Devine Eke

No. 23 – ASC Ville de Dakar
- Position: Small forward / power forward
- League: NM1 BAL

Personal information
- Born: July 28, 1996 (age 29) Plainfield, New Jersey, U.S.
- Nationality: American / Nigerian
- Listed height: 6 ft 8 in (2.03 m)
- Listed weight: 205 lb (93 kg)

Career information
- High school: Union Catholic Regional (Union County, New Jersey); The Robinson School (Irvington, New Jersey);
- College: Maine (2015–2016); Rider (2016–2019); Radford (2019–2020);
- NBA draft: 2020: undrafted
- Playing career: 2021–present

Career history
- 2021–2022: Palencia
- 2022: Académica de Coimbra
- 2023: Feyenoord
- 2023: Amyntas
- 2023: Sloboda Tuzla
- 2024: Rivers Hoopers
- 2024: Santa Cruz Warriors
- 2025: Delaware Blue Coats
- 2025: Mexico City Capitanes
- 2025: San Diego Clippers
- 2025–present: ASC Ville de Dakar

Career highlights
- All-BAL Second Team (2024); BAL All-Defensive Second Team (2024);

= Devine Eke =

American-Nigerian basketball player (born 1996)

Devine Chukwuemeka Eke (born July 28, 1996) is an American-Nigerian basketball player for ASC Ville de Dakar of the Nationale 1 (NM1) and the Basketball Africa League (BAL). He played college basketball for the Maine Black Bears, the Rider Broncs and the Radford Highlanders.

==High school and college career==
Raised in Plainfield, New Jersey, Eke played for Union Catholic Regional High School, where he led the team to the conference title, while also competing in track, After that, he competed for The Robinson School, where he averaged 21 points, 10 rebounds and 7 blocks per game, which earned him Jordan Brand Classic Regional Player honours.

He began his college career with Maine, and led the Black Bears in rebounds per game (6.8 per game), as well as in field goal percentage (.612) and blocks (1.6 per game). Eke transferred to Rider, where he sat out the first season due to NCAA transfer rules, before playing two full seasons with them. His last year in college basketball was with Radford, where he led the team in rebounds and blocks.

==Professional career==
After gruadating, Eke initially struggled to find a professional team because of the COVID-19 pandemic. After having worked out with National Basketball Association (NBA) teams, among others the Chicago Bulls, he joined Palencia of the Spanish LEB Oro.

In January 2023, Eke joined Dutch club Feyenoord. He made his Feyenoord debut two months later after waiting for his working visa; he debuted on March 6, 2023, making 5 points in an away loss to Brussels.

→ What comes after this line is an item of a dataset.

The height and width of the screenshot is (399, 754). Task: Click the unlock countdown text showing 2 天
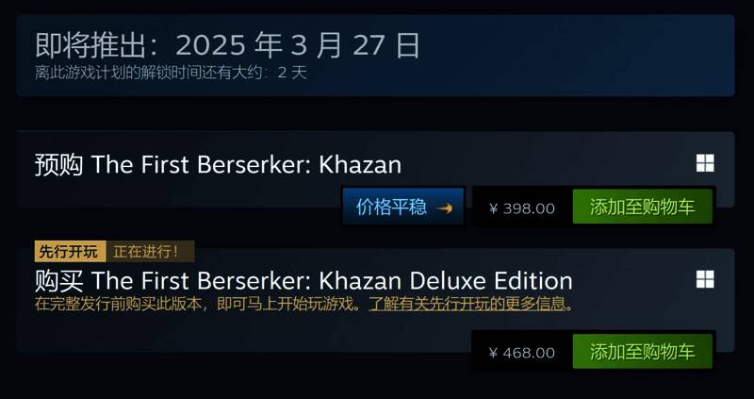[171, 73]
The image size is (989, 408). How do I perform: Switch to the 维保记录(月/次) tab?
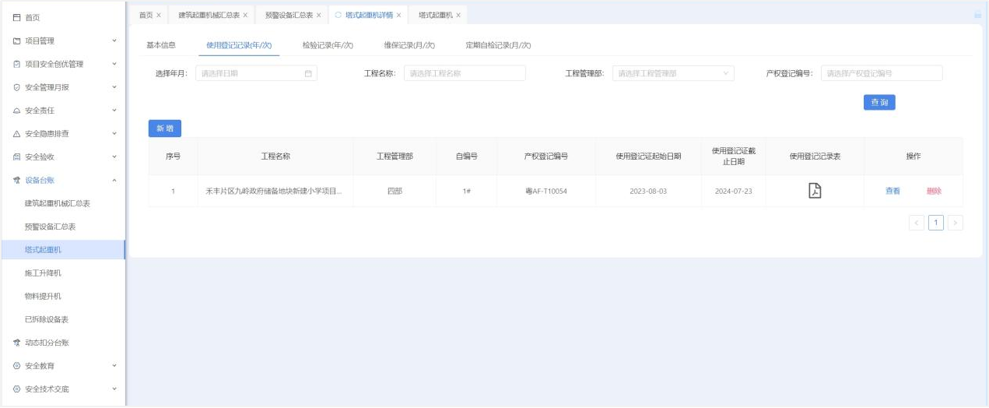tap(409, 45)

In May 2024, Eke joined Nigerian team Rivers Hoopers of the Basketball Africa League (BAL). Eke played a key role in the Hoopers' third-place performance, and was named to the All-BAL Second Team. He averaged 16.6 points and 10.8 rebounds per game for the Hoopers.

Following his performance in the BAL, Eke joined the Milwaukee Bucks for the 2024 NBA Summer League and on October 26, 2024, he joined the Santa Cruz Warriors after being selected in the 2024 NBA G League draft. However, he was waived on December 2. On January 10, 2025, he joined the Delaware Blue Coats, but was waived that day after one game.

Eke joined ASC Ville de Dakar for the 2025 BAL season.

==National team career==
Eke made his debut for the Nigeria national team in February 2024, during the FIBA AfroBasket 2025 qualifiers. He debuted on February 24, 2024, when he had 19 points, 6 rebounds and 7 assists in a loss to Uganda. On February 25, he scored 31 points in another loss to Cape Verde.

==Personal life==
Eke is the son of Charles and Lilian Eke, and has four siblings. His cousins Chiney Ogwumike and Nneka Ogwumike are professional players in the Women's National Basketball Association (WNBA).

At Radford, he majored in radio and television.